Conn. doctor sees state link to drug-resistant HIV virus
BRIDGEORT, Conn. (AP) — An AIDS specialist believes that one of his Connecticut patients may be linked to a case of drug-resistant HIV discovered in a New York City man. Dr. Gary Blick said last week that in a preliminary study he found epidemiological and genetic links between the virus strains infecting both men. “The two patients appear to have had unsafe sex together during a night of sex and drugs last fall at a club in Manhattan,” Blick told the Connecticut Post. However, Blick said it “does not by any means confirm direct person-to-person transmission of HIV between the two individuals.” The New York patient, a man in his mid-40s who had unprotected sex with other men, contracted a strain of HIV that is “difficult or impossible to treat and which appears to progress rapidly to AIDS,” New York Health Commissioner Dr. Thomas Frieden said last month. The new strain of the virus that both men tested positive for is known as multi-drug resistant HIV, or MDR-HIV. Not only is it drug-resistant, but it can progress from HIV to full-blown AIDS in a matter of months, according to health officials.

Anonymous letters mailed to HIV-positive Floridians
WEST PALM BEACH, Fla. (AP) — Palm Beach County’s top health official is asking for a criminal investigation into anonymous letters received by HIV-positive people. The letters have been mailed since a confidential list of about 6,500 HIV carriers was mistakenly e-mailed to about 800 county health workers last month. At least 16 people opened the e-mail. The list did not include addresses.

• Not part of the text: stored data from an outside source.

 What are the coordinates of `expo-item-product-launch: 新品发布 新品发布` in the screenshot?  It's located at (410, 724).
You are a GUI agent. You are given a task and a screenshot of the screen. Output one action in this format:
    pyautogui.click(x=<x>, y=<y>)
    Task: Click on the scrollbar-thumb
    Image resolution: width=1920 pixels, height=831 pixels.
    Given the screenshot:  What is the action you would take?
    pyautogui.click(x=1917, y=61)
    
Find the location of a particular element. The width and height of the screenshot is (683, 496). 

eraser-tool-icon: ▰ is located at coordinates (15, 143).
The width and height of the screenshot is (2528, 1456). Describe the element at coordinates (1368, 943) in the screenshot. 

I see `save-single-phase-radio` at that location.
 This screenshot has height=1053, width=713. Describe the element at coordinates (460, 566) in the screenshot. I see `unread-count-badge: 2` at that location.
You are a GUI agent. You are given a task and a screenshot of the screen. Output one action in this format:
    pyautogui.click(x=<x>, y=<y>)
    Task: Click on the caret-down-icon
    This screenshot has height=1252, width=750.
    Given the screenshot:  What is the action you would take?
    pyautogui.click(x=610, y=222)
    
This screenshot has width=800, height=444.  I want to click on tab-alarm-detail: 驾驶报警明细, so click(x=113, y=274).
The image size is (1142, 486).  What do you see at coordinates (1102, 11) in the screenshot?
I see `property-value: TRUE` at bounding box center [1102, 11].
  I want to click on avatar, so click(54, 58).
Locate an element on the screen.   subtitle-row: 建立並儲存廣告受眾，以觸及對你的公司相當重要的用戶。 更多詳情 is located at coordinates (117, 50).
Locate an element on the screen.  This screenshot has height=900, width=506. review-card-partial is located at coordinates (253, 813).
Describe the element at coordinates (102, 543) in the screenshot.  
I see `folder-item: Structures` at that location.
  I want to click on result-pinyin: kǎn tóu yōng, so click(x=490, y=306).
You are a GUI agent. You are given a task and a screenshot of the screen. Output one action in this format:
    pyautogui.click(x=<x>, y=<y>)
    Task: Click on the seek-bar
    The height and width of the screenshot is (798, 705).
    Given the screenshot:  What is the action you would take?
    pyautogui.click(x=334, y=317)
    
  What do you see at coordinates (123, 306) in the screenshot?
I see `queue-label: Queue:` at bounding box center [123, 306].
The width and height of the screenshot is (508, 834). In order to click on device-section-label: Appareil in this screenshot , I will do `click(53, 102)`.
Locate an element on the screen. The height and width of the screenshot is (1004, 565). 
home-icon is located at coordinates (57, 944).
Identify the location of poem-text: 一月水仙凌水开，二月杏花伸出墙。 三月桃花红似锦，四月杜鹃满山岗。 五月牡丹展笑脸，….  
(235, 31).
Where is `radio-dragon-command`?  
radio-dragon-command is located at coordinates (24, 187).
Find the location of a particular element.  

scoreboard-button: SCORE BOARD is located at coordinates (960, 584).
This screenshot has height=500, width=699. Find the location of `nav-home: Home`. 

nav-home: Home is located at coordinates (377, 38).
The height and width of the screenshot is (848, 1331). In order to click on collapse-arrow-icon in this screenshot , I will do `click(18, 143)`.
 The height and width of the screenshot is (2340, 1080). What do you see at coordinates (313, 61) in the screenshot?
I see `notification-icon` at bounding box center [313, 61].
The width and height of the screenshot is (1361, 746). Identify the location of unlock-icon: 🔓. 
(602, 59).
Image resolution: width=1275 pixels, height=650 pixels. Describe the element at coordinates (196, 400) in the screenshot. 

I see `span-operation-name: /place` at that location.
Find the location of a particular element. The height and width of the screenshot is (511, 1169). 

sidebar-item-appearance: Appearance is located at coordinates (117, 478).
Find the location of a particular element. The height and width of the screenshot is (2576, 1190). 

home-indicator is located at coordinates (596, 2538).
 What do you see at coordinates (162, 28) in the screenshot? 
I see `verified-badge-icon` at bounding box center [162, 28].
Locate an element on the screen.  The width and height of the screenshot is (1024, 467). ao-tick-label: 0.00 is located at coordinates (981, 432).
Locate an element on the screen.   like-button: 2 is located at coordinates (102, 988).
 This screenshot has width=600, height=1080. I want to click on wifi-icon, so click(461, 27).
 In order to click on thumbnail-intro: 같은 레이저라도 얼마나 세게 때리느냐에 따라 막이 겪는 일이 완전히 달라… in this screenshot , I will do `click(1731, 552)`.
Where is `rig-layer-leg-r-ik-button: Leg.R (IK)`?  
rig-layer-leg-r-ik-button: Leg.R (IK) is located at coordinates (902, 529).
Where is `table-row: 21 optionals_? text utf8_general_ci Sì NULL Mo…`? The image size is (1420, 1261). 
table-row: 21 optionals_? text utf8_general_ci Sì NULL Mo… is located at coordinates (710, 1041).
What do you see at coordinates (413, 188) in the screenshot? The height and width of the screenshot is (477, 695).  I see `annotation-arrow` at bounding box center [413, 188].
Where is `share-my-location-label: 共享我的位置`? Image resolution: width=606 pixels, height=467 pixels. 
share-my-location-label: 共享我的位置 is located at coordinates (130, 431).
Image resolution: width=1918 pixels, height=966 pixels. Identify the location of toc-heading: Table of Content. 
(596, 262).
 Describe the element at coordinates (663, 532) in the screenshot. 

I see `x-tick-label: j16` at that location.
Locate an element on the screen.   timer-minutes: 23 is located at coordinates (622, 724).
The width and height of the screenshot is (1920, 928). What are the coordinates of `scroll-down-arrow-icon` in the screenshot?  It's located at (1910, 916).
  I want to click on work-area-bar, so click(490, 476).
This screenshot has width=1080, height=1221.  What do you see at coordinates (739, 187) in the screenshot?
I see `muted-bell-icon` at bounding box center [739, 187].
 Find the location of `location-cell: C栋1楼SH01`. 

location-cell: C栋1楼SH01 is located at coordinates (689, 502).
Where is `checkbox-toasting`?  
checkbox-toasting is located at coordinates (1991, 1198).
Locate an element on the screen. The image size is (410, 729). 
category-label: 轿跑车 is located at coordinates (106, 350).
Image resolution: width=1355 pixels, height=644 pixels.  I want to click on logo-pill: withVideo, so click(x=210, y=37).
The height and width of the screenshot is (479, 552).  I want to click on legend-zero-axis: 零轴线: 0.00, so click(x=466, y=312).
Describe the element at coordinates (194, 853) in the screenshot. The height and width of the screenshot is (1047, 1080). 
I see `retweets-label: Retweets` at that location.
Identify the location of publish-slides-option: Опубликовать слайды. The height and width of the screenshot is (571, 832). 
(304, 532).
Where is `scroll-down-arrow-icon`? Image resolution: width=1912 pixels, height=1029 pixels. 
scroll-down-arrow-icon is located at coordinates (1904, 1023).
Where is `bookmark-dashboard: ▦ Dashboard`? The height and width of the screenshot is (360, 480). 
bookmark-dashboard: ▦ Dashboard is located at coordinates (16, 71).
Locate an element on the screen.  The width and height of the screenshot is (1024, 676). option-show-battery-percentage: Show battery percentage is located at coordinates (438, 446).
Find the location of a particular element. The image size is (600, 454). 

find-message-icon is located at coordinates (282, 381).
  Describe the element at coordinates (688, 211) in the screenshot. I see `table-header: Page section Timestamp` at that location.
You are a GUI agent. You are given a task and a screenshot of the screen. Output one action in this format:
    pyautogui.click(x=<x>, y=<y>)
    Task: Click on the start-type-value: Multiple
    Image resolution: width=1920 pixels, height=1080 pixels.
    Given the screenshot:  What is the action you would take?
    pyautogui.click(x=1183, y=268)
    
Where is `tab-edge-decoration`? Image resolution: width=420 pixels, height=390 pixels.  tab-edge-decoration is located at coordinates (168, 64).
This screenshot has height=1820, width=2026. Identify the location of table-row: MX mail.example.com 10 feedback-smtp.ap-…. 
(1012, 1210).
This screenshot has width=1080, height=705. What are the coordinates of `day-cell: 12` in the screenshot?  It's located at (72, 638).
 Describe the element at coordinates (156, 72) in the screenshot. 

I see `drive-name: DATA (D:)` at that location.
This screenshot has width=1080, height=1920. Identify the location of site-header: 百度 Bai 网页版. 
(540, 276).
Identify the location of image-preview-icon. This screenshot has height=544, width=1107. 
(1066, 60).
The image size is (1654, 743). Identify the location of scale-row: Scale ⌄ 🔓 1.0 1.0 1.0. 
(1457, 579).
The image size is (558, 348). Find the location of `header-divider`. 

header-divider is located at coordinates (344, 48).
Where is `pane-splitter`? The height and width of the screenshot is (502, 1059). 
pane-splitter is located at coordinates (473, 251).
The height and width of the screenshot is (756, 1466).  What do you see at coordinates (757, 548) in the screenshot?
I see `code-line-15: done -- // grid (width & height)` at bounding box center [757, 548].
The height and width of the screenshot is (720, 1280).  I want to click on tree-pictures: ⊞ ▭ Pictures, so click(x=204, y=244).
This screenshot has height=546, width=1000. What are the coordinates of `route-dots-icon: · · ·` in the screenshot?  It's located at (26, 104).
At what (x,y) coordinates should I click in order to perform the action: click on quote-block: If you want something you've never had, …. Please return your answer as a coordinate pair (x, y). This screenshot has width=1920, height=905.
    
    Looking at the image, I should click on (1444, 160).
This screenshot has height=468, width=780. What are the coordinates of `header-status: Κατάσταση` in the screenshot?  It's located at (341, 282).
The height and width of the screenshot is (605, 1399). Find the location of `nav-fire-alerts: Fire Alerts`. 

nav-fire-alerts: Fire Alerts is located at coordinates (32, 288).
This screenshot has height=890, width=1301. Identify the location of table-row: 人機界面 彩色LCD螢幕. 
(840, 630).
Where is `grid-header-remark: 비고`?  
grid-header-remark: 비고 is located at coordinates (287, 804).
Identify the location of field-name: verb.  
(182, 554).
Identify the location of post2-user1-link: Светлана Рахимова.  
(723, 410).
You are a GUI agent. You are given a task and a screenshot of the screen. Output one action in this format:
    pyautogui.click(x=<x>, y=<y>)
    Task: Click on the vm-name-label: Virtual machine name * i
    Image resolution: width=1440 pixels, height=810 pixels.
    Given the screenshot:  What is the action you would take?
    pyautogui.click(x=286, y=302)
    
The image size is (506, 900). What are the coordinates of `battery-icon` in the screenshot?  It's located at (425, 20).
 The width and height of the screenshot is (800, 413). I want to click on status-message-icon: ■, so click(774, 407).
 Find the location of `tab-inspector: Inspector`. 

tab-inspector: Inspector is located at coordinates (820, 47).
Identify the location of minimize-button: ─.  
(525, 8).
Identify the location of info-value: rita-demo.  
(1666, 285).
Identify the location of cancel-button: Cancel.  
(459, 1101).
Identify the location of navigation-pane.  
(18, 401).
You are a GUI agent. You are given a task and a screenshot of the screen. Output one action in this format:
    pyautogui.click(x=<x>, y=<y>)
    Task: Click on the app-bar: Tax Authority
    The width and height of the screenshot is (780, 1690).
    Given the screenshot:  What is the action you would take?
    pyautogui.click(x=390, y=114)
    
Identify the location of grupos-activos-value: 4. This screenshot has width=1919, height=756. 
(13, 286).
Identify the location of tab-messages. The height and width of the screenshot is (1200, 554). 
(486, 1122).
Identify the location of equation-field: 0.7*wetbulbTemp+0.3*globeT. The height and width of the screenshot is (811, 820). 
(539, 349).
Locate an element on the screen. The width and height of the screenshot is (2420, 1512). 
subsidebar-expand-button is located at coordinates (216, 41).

One letter with no return address said, “Your name appeared on a list of HIV-AIDS patients for Palm Beach County.” Health Department director Jean Malecki said last week that the letters are not official correspondence, and she wants a criminal investigation, calling the mailings “terrorism.” “We have a creep or creeps out there trying to frighten people following a separate incident with that e-mail,” Malecki said. Florida requires people who carry HIV to register for monitoring purposes. Disclosing the list is a crime.

Study: AIDS drug cocktails may protect against cancer
WASHINGTON — International researchers said last week that drug cocktails taken to battle the AIDS virus may also protect patients against some cancers related to the disease, Reuters reported. The highly active antiretroviral therapy or HAART drug mixtures rein in the virus and help patients fight off pneumonia and other infections that result when HIV begins to destroy the immune system, according to Reuters. But HAART also prevents some cancers, said researchers including Gary Clifford of the International Agency for Research on Cancer in Lyon, France, Reuters reported. By analyzing the records of more than 7,300 Swiss with HIV, researchers found that those on HAART had lower risks of Kaposi’s sarcoma and non-Hodgkin’s lymphoma than those who were not on HAART, according to Reuters. Still, health officials noted, both kinds of cancer are 20 times more common in HIV patients than in the general population, Reuters reported.